В такой манере он обычно говорил на военных совещаниях и за столом. И все окружение, не только рядовые лица, но и генералы, дипломаты, министры и я сам — все мы сидели с мрачными и угрюмыми лицами. Но, насколько я припоминаю, мы испытывали нечто сродни стыдливости, как будто близкий нам человек сделал неловкое признание. Никто не выражал своего отношения к его словам; в лучшем случае кто-нибудь угодливо соглашался. Однако теперь мне кажется, что неловкое признание делал не Гитлер, а мы.

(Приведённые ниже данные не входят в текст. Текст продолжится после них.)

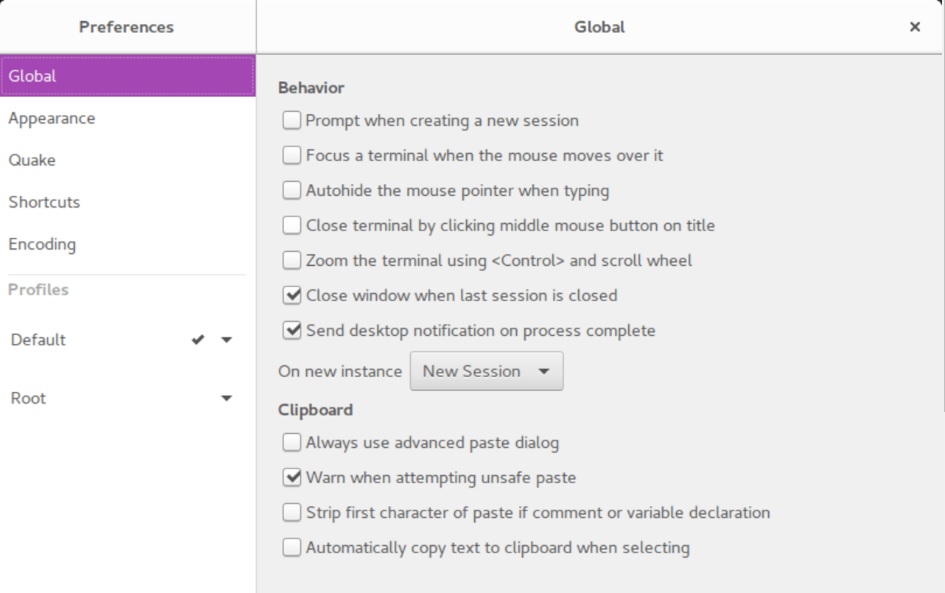
Task: Enable Automatically copy text to clipboard
Action: pos(291,548)
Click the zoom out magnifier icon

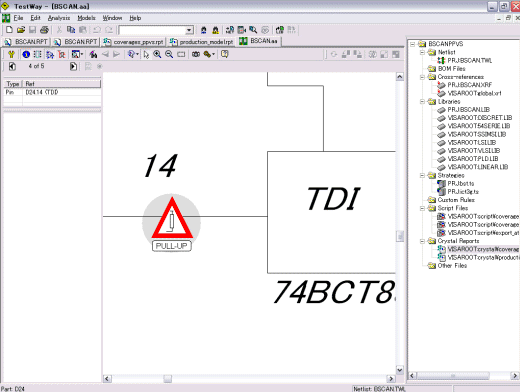pyautogui.click(x=169, y=54)
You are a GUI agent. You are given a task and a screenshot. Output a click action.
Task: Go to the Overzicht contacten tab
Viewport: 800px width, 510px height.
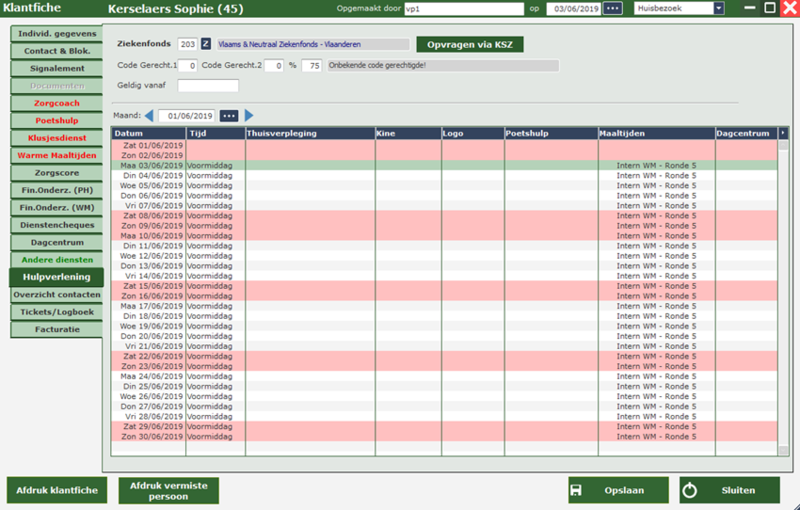pos(56,295)
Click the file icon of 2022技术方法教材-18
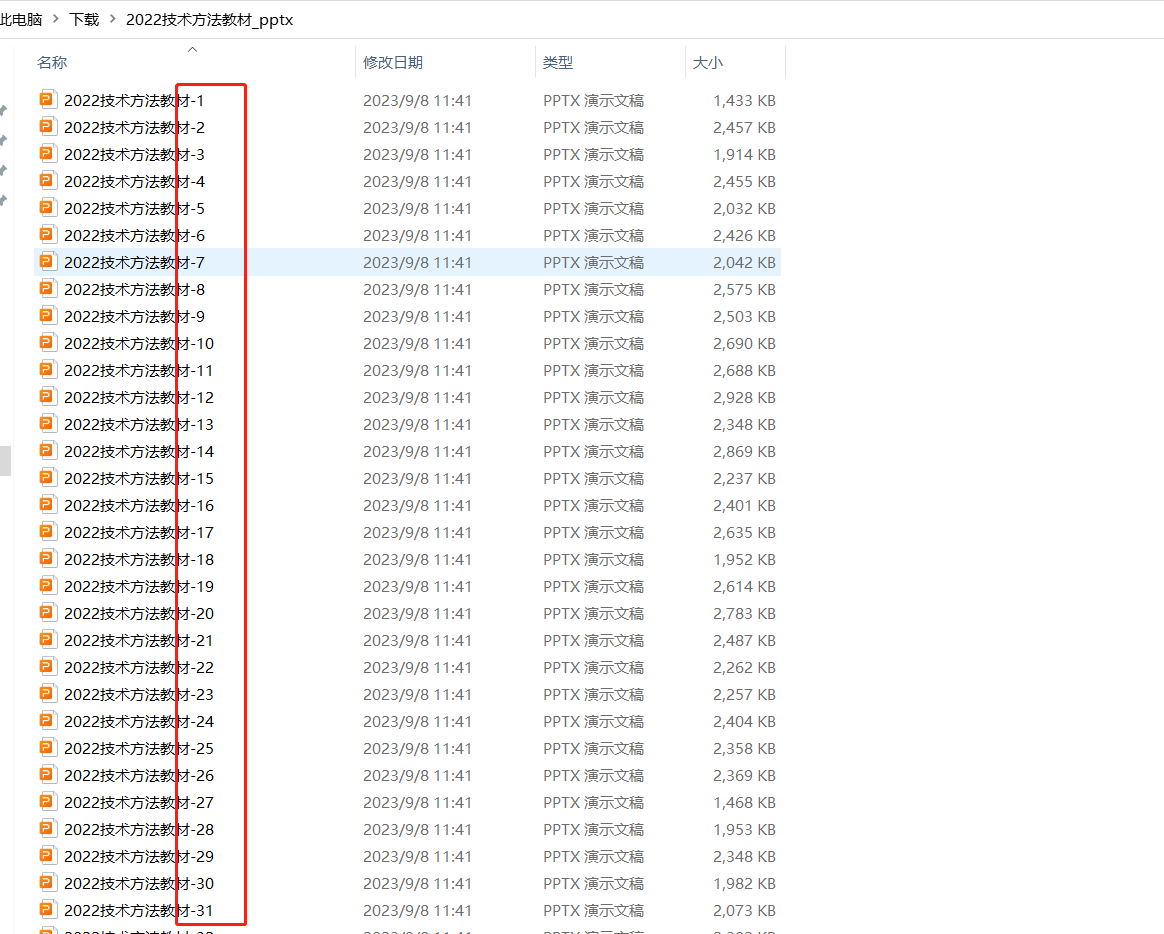Image resolution: width=1164 pixels, height=934 pixels. click(x=47, y=558)
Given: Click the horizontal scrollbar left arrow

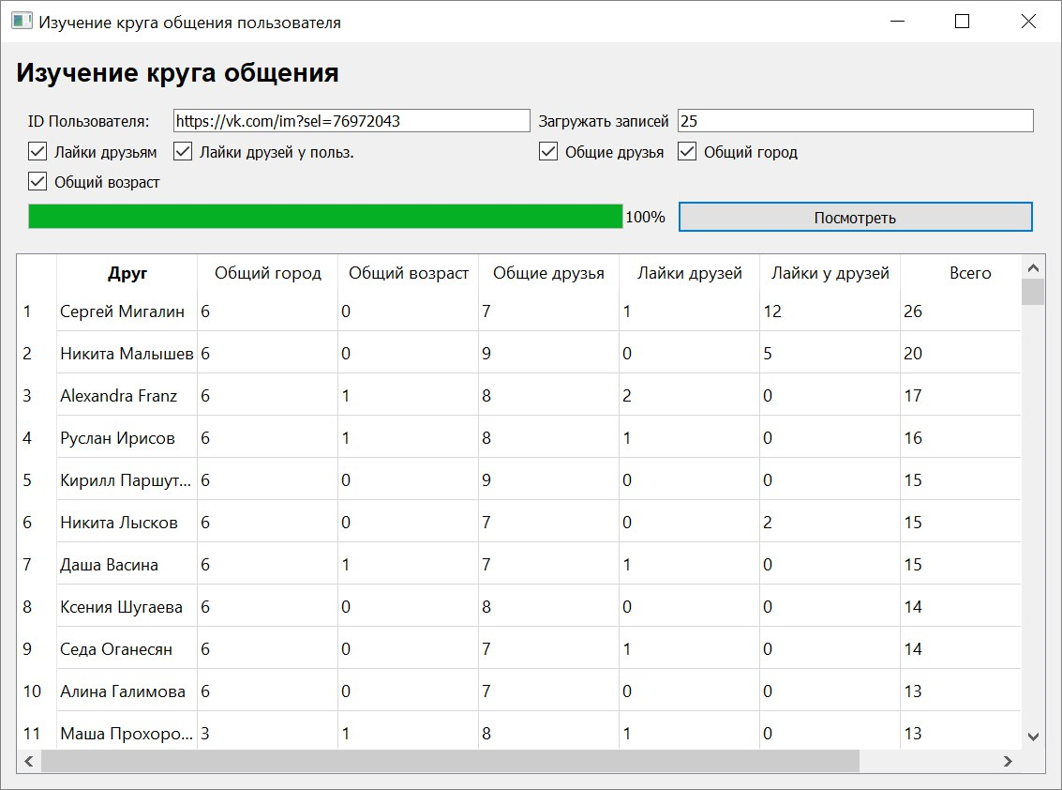Looking at the screenshot, I should [x=28, y=761].
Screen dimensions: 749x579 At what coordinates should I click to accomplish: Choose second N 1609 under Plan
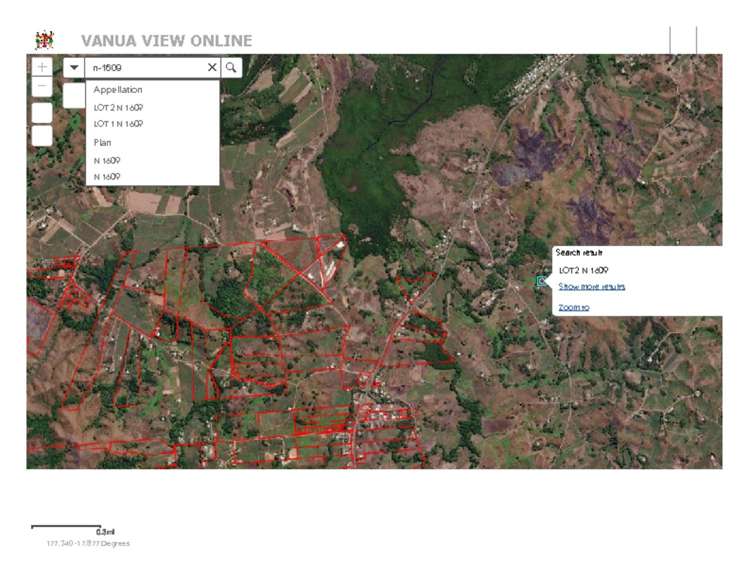coord(107,177)
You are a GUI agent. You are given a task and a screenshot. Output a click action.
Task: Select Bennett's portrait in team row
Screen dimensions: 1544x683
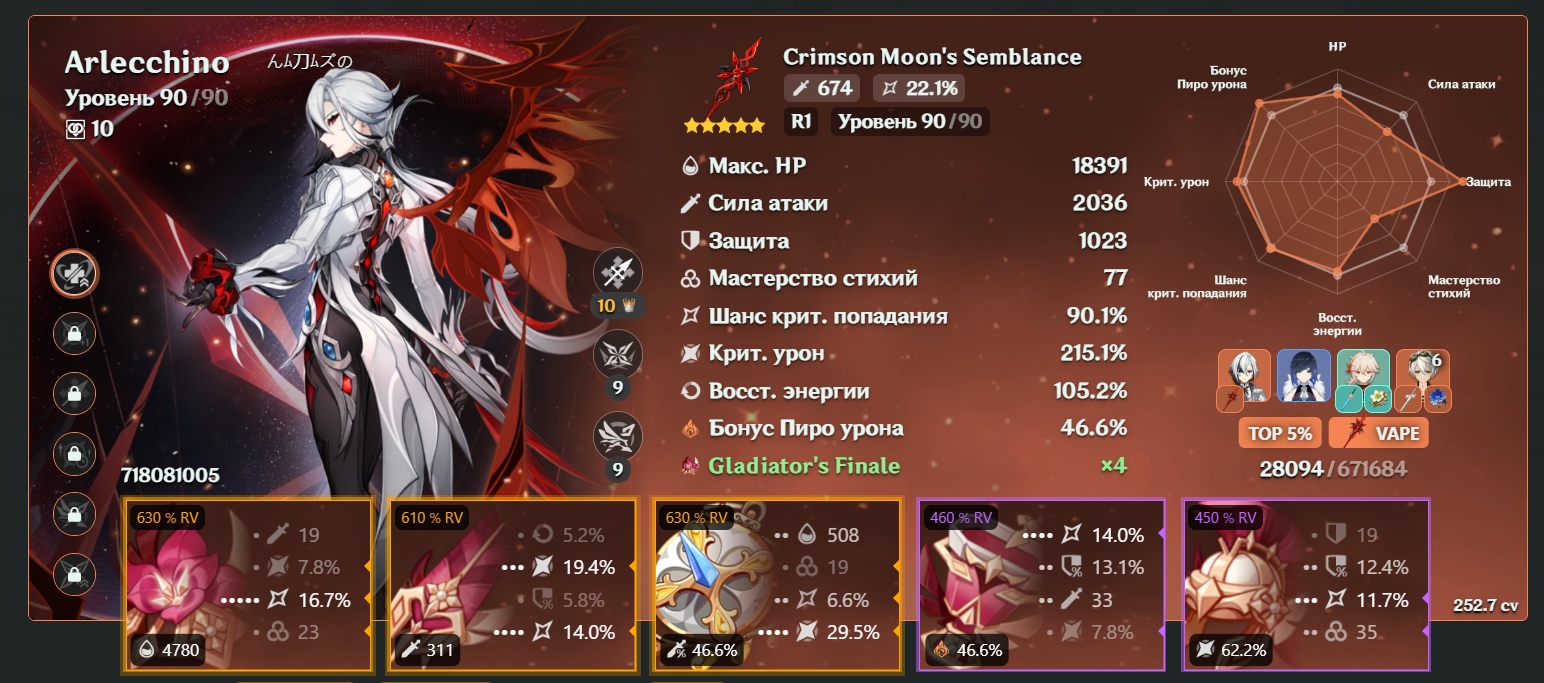pyautogui.click(x=1422, y=377)
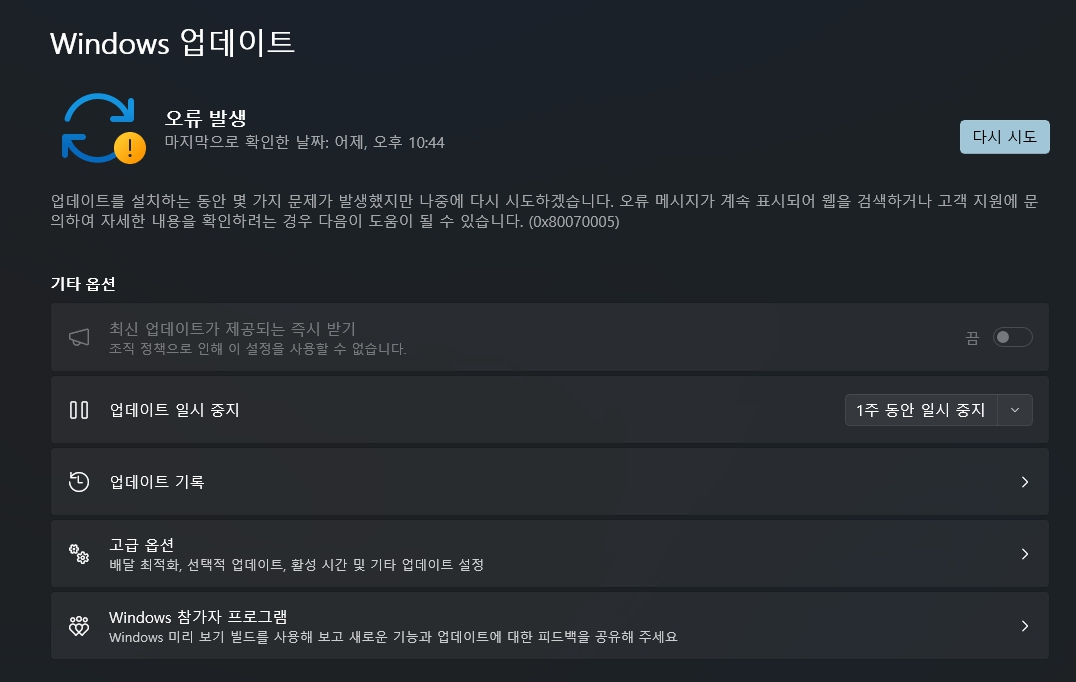Click the 1주 동안 일시 중지 button
The height and width of the screenshot is (682, 1076).
tap(921, 410)
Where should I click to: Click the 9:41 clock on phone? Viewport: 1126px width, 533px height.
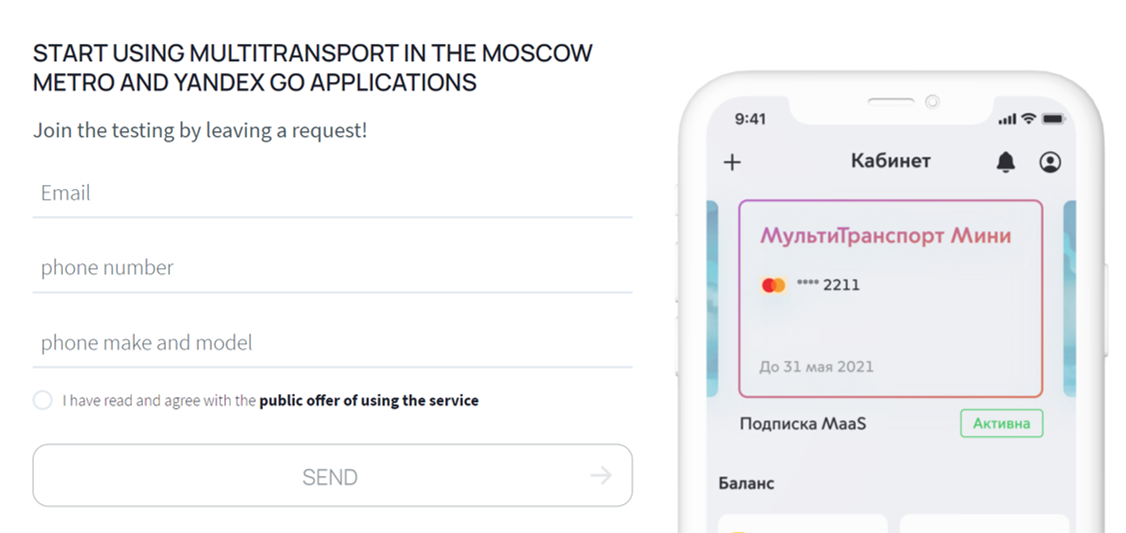click(x=750, y=119)
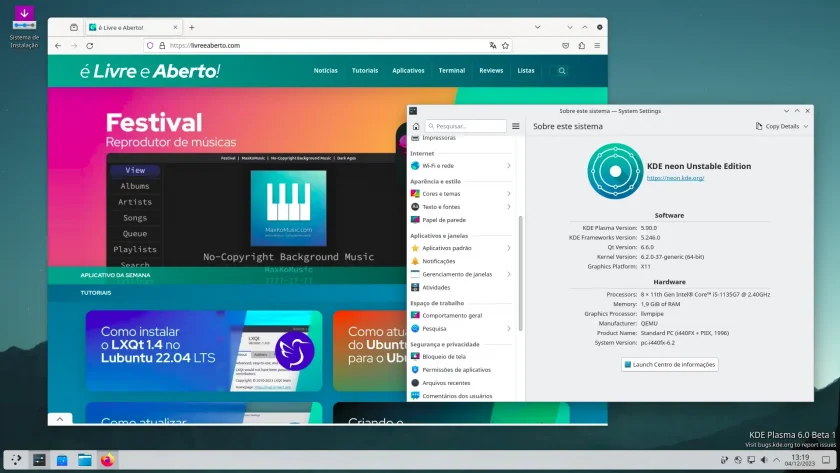Open the Tutoriais menu on the website
The image size is (840, 473).
tap(365, 71)
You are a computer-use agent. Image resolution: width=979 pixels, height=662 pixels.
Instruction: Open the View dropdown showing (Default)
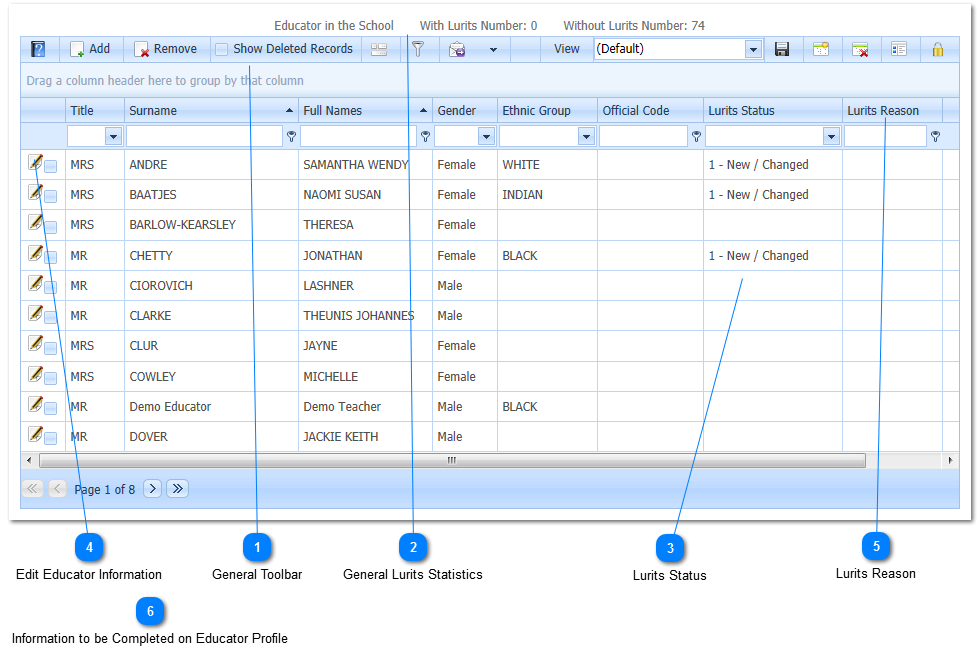pyautogui.click(x=753, y=49)
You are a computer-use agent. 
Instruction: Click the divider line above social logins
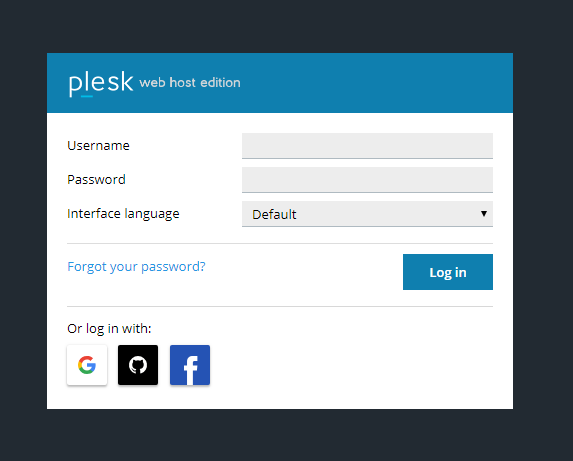tap(280, 306)
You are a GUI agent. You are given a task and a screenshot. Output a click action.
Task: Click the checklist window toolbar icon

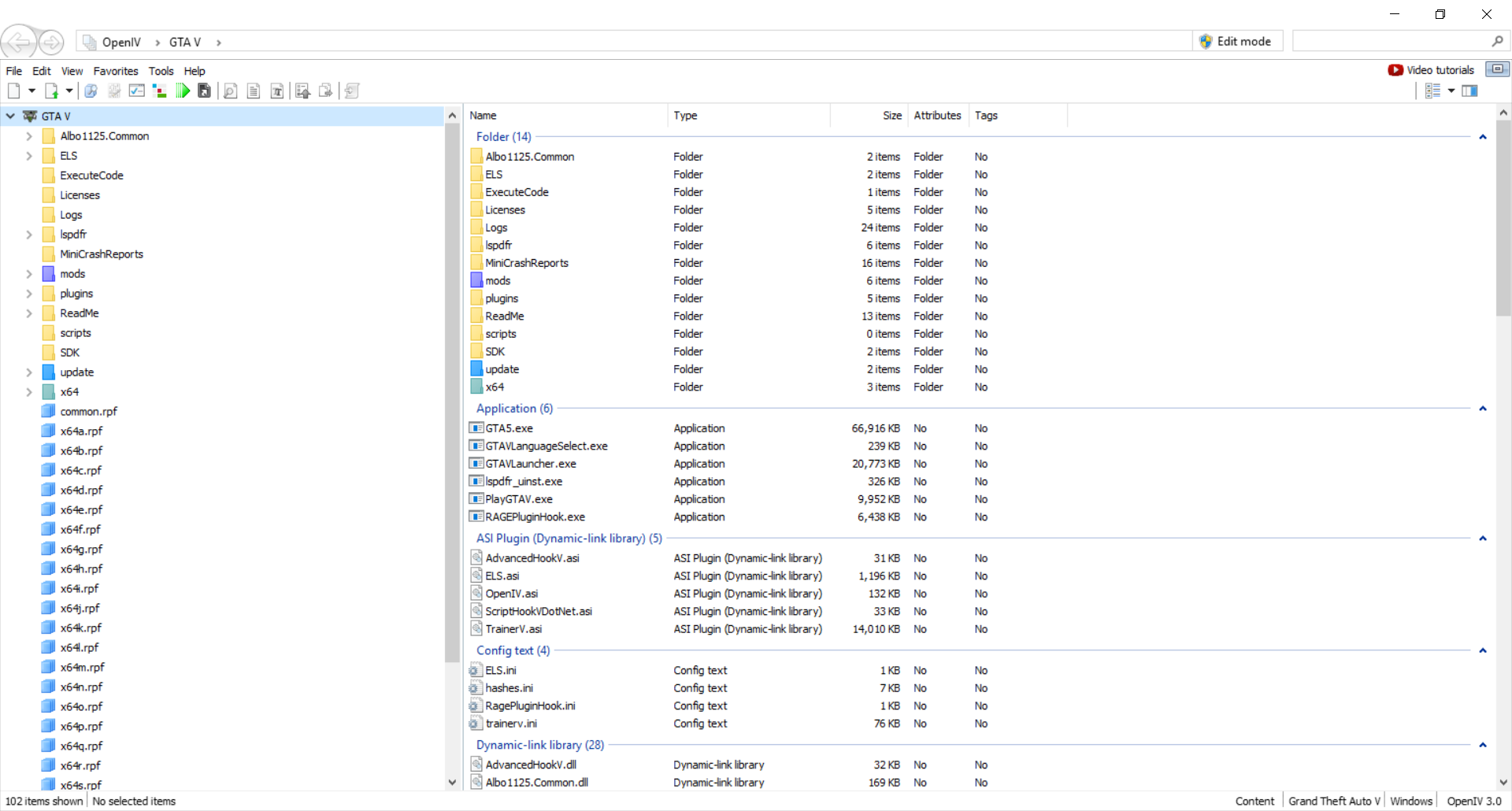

Возможно, я считал, что он говорит не в буквальном смысле; определенно я именно так воспринимал его слова. Но как я мог предполагать, что его идеологический фанатизм вдруг испарится, когда дело дойдет до евреев? Так что в своих показаниях на процессе я не солгал: я действительно не знал об убийствах евреев. Но это только поверхностная правда. Вопрос и мой ответ на него были самыми трудными минутами за те долгие часы, что я провел на свидетельском месте. Я испытывал не страх, а стыд за то, что я, в сущности, знал, но никак не реагировал; стыд за мое равнодушное молчание за столом, стыд за мою моральную апатию, за сдерживаемые эмоции.